> Assignment: Without the pictures, retype each line below exactly as it stands.

> Material for this task:
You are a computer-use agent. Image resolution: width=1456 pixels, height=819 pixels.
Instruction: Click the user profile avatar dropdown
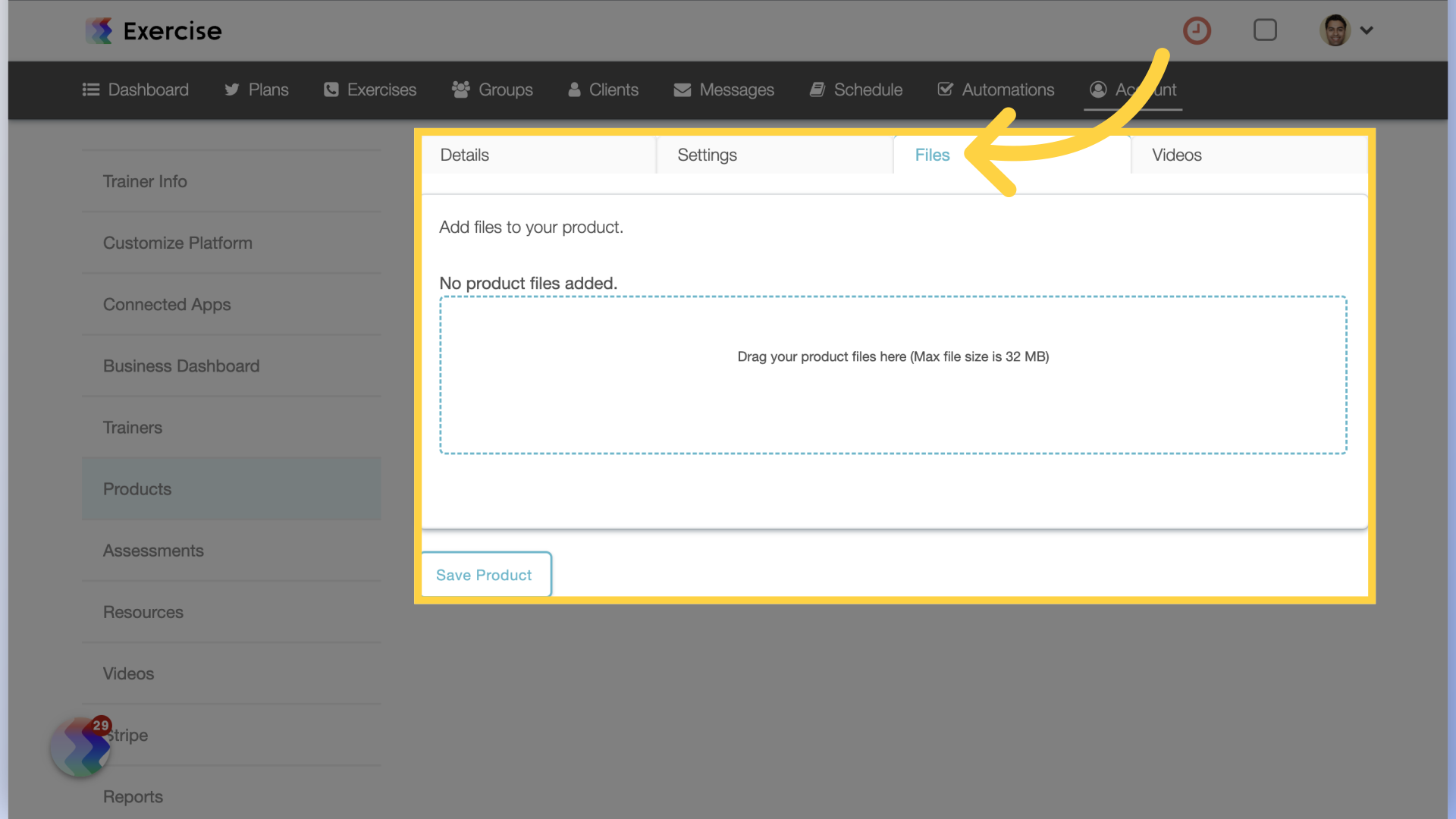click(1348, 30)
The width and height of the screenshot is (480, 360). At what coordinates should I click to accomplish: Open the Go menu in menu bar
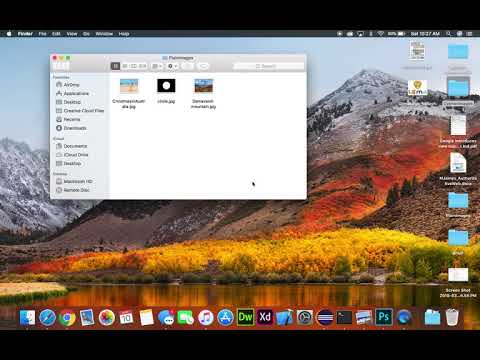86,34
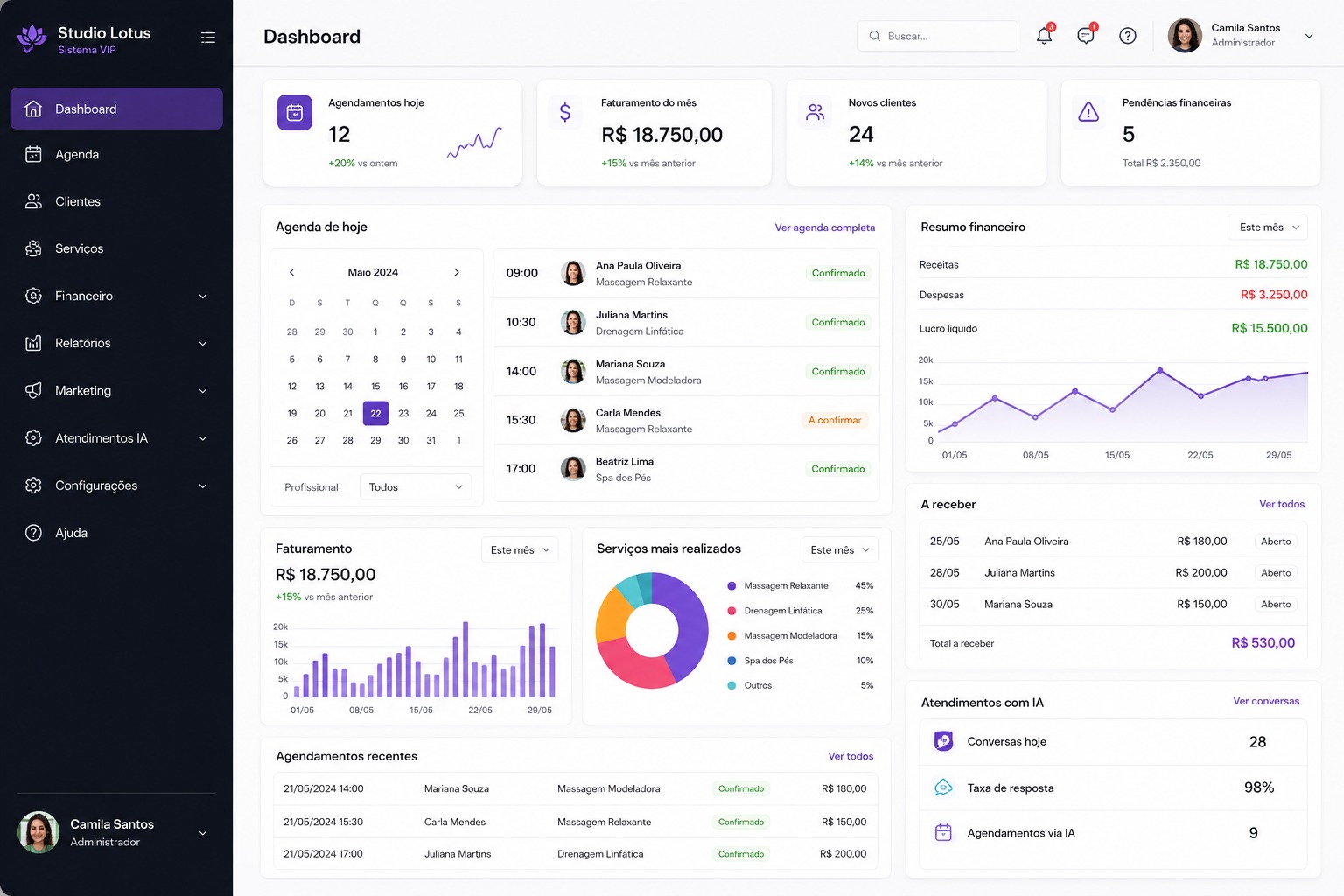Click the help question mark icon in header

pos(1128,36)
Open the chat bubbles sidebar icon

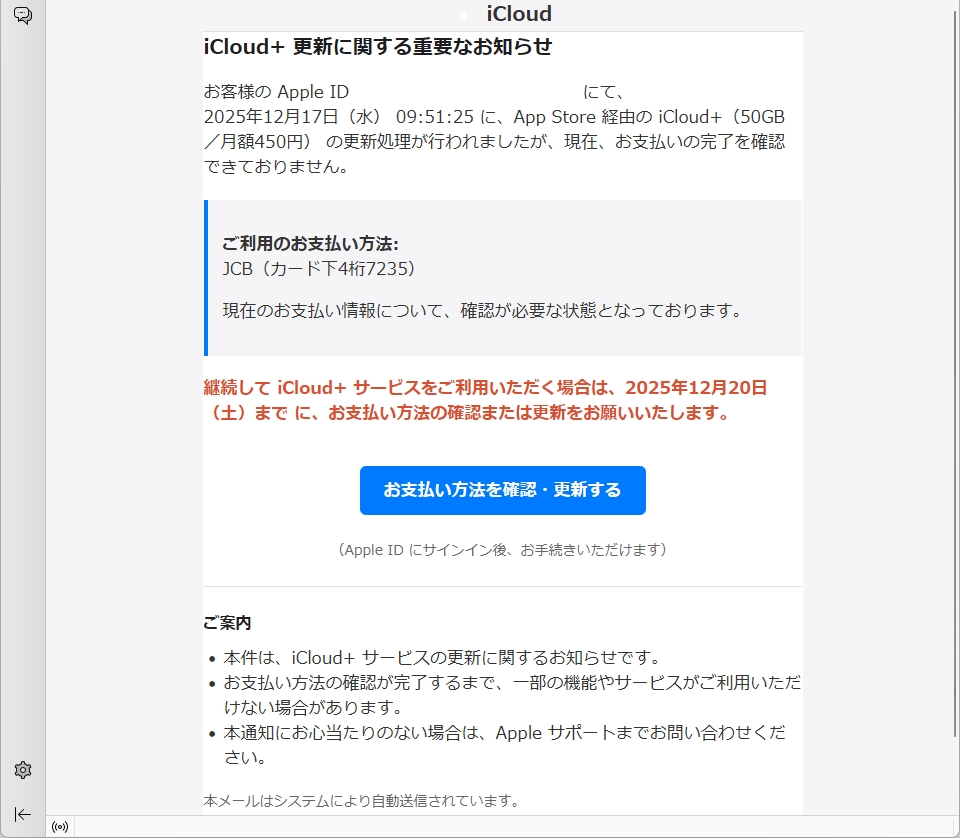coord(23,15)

> The completed task:
You are a computer-use agent. Image resolution: width=1456 pixels, height=819 pixels.
Instruction: Click the user profile avatar dropdown
click(1348, 30)
The width and height of the screenshot is (480, 360). At what coordinates should I click to accomplish: Open the Go menu in menu bar
86,34
Click the help question mark icon in header

pos(1128,36)
Open the chat bubbles sidebar icon

coord(23,15)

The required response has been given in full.